Le mossi président du nord aurait-il sciemment laissé Faure faire à sa guise pour empêcher le général « bavard » sinon très bavard, zélé à gogo et un peu trop mercantile,de parler un jour de ce qui s’était passé en zone rebelle ? Rien n’est moins sûr. Ce qui est certain, est qu’il a emporté le secret dans sa tombe. Quand aux rebelles autour de Guillaume Soro, ils auraient aidé le conseiller militaire par des sommes à hauteur de son travail. Fin de partie.

Les derniers mots du général Assani Tidjani.

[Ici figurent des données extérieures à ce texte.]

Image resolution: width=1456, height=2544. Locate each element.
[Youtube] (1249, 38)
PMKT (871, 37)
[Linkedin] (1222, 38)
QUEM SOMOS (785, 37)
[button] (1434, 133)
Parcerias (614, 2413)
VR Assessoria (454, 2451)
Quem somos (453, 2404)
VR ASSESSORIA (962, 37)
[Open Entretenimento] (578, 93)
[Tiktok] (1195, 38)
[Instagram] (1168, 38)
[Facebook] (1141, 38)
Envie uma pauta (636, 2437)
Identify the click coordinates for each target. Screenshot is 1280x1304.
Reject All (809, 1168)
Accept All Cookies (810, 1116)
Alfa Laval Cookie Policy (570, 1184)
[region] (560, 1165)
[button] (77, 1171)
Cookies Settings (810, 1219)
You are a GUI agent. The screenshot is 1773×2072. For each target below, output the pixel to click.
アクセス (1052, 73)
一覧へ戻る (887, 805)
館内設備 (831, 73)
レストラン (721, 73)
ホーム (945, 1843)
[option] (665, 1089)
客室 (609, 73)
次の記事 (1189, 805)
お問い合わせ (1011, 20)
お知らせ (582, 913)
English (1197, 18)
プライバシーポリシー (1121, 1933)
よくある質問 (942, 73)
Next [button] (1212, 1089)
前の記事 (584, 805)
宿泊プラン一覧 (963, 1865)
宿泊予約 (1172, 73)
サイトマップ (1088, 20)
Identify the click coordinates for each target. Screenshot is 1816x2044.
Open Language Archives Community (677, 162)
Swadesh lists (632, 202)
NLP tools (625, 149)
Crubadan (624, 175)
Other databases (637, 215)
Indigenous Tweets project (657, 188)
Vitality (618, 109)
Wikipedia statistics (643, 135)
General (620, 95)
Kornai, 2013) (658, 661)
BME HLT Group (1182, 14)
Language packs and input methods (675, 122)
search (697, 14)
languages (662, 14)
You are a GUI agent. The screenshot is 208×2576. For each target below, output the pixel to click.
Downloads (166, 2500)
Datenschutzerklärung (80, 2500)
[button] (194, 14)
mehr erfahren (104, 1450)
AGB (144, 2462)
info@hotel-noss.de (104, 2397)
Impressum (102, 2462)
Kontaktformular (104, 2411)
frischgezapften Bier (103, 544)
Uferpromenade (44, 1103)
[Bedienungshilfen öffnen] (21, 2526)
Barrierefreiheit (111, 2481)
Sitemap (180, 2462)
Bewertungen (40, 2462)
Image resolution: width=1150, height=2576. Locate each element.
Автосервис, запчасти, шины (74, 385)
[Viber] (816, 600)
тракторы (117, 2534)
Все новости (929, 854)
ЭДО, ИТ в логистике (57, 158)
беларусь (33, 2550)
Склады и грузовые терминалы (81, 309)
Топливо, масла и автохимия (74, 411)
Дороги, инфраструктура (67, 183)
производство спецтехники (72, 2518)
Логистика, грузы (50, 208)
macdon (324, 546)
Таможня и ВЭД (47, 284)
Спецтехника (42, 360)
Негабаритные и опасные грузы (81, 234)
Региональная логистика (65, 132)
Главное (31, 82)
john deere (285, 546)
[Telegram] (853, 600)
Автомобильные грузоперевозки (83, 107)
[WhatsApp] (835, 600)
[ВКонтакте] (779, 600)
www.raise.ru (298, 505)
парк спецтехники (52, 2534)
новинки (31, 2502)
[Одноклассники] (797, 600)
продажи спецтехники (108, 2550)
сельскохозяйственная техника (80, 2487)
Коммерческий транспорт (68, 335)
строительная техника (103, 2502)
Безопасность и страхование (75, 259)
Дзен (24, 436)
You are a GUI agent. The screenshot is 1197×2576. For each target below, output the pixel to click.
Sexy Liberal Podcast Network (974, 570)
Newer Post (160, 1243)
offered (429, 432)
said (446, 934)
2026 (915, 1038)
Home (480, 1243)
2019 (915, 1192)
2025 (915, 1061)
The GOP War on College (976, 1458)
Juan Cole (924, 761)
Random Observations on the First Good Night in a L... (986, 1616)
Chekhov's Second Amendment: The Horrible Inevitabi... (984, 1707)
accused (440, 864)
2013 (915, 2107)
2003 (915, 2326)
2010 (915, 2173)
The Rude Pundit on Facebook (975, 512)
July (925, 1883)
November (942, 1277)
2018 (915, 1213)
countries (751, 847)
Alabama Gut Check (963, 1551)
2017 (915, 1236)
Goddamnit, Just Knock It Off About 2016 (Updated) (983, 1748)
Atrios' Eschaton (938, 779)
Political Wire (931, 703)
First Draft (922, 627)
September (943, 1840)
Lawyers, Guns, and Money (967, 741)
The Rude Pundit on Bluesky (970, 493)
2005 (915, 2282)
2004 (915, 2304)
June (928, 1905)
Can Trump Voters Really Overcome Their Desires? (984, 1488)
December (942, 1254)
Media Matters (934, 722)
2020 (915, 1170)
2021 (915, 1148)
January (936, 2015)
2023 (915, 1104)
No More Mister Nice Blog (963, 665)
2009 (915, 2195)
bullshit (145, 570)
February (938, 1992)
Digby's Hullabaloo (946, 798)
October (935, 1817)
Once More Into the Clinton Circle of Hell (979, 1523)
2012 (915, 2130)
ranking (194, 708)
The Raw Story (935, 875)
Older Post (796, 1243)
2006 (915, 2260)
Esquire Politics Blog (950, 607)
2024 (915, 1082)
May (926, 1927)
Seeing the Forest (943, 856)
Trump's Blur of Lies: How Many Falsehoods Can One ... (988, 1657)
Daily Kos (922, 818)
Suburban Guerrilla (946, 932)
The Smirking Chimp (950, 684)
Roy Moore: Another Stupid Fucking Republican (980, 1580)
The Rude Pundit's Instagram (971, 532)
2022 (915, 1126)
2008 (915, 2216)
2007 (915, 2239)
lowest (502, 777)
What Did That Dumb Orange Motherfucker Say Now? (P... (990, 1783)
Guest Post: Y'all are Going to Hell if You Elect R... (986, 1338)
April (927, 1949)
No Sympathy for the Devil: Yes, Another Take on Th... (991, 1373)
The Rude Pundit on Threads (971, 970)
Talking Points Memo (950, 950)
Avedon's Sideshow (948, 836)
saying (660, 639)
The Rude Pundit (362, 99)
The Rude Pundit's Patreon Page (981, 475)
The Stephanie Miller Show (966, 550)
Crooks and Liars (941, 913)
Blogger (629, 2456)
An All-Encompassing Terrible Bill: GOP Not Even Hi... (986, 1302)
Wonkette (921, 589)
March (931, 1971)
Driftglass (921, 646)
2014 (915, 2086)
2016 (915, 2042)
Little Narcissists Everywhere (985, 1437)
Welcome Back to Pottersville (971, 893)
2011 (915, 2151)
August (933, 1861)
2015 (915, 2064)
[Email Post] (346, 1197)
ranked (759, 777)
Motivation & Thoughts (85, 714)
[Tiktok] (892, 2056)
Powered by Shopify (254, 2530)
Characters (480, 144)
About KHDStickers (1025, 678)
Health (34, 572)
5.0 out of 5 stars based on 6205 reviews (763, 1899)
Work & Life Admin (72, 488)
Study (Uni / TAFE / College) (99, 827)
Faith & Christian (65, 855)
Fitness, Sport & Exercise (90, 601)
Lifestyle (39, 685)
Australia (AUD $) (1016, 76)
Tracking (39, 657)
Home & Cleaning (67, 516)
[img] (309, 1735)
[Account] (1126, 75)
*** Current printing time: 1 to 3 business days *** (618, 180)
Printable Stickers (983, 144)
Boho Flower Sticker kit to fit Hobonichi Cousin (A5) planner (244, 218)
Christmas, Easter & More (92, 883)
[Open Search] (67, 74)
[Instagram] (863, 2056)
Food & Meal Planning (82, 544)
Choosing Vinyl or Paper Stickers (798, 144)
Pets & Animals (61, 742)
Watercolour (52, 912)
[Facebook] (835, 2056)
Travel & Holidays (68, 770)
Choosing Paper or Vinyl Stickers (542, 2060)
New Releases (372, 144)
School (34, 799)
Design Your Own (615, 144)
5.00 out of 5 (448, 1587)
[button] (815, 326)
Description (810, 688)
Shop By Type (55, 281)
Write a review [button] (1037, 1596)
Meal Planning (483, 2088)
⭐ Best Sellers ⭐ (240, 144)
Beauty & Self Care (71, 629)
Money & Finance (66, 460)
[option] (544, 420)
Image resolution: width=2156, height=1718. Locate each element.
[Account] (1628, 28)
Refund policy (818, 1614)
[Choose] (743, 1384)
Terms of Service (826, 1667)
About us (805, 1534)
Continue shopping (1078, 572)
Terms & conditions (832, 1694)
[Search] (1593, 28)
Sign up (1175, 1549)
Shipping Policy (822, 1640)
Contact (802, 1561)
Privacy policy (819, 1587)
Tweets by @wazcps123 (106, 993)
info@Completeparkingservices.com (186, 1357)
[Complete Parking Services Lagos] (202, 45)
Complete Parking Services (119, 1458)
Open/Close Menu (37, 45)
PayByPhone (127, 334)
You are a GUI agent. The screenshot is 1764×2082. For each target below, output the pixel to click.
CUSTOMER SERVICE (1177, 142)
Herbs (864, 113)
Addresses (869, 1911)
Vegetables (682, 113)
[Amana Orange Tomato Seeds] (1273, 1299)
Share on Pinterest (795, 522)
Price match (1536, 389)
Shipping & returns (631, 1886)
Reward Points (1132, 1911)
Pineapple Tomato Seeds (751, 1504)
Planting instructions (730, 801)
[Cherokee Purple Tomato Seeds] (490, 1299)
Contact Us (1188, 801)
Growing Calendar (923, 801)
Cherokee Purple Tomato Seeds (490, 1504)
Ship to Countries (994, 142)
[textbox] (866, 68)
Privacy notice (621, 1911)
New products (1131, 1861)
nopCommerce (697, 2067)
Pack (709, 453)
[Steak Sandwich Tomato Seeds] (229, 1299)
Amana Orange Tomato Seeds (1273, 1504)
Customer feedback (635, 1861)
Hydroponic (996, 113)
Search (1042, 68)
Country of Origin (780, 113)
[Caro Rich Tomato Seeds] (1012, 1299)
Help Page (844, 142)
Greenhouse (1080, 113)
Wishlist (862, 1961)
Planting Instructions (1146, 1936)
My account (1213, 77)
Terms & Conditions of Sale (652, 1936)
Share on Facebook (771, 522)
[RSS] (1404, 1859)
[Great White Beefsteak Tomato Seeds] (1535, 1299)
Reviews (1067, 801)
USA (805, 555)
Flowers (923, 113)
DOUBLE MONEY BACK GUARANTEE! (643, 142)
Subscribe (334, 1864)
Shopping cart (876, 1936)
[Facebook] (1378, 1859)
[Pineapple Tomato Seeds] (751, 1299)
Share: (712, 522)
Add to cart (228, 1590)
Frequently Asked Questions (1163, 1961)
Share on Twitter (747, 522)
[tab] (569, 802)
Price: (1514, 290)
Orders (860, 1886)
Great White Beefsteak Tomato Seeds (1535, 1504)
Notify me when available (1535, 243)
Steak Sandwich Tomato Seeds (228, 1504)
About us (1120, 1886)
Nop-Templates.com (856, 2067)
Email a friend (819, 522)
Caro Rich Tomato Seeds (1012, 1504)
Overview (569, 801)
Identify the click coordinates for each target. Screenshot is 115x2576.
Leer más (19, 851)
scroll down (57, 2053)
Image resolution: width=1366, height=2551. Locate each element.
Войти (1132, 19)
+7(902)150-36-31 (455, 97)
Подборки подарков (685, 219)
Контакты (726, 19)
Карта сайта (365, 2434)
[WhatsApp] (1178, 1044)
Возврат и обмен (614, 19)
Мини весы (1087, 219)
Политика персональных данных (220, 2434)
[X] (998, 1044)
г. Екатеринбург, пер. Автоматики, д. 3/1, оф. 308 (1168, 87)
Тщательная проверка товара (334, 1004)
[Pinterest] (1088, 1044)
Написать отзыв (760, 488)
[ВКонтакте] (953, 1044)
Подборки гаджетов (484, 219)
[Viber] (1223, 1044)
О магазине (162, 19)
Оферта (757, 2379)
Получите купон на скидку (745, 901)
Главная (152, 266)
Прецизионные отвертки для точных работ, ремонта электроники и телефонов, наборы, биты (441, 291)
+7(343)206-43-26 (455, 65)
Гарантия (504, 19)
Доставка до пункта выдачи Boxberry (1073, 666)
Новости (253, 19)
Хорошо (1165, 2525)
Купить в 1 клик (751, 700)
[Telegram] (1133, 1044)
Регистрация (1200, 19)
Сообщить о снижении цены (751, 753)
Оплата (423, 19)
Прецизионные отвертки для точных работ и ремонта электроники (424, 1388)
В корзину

Ereinté par la dure réalité de l’exil, c’est un général affaibli qui croyait encore que la médecine des Blancs allait le sauver. Kangaram ! L’ « homme blanc » sauve ce qu’on peut sauver. L’homme blanc n’a pas un médicament contre le regret, l’amertume, la solitude, le spleen, l’infidélité des amis et la traitrise de ceux qu’on a aimés au point de tuer pour eux. Alors que le général souffrait terriblement de l’ingratitude des Gnassingbé, ses proches nous ont raconté que Kpatcha qui savait qu’il allait être condamné par Faure n’a pas eu le réflexe et la sagesse de l’innocenter dans son témoignage devant le juge Abalo Péchélibia. Faure, pour qui il a rasé des quartiers entiers dans la ville côtière d’Aného, ne s’est pas rappelé des efforts du général pour qu’il soit aujourd’hui président du Togo. Ses proches ont décrit au Lynx comment ils ont été atterrés de savoir que, même mort, Faure n’a même pas eu la magnanimité de le gracier pour que son âme repose en paix dans le pays pour lequel il a tout donné et toute sa vie durant. Dans la même lancée, les proches du général ajoutent comment Faure a pu le « feinter » toutes les fois qu’il voulait le parler au téléphone. Tout ceci contribuera  à affaiblir son mental et son petit corps émacié qui ne tenait plus qu’à un fil. Il finira dans sa tanière française par laisser le testament qu’il ne voudrait  pas être enterré dans ce pays de footeux, de merdeux, de méchants, d’ingrats, de maudits….

Quand on sait qu’après l’attaque de la primature, le colonel Assih Agossoye avait su malignement  fuir et de loin regarder la dictature du général Eyadema avant de revenir après la mort de ce dernier se coucher à même le sol pour que Faure dépose ses deux pieds, on peut dire que Tidjani a eu moins de chance. Quand on sait aussi que le colonel Kouma Bitenewe est depuis, le vrai patron du ministère de la défense en dépit de ce qu’il avait connu comme chasse à l’homme au point d’envisager un coup d’Etat contre le dictateur Eyadema, on peut dire sans nous tromper qu’il est beau au Togo de naître kabyè !

Quant au général Assani Tidjani, il repose désormais dans le village de ses aïeux. La leçon ici a tiré est que, les « Gnassingbé », on les sert pas le contraire ! C’est toute la rédaction Lynx.info qui présente aux parents et amis du défunt ses condoléances les plus sincères.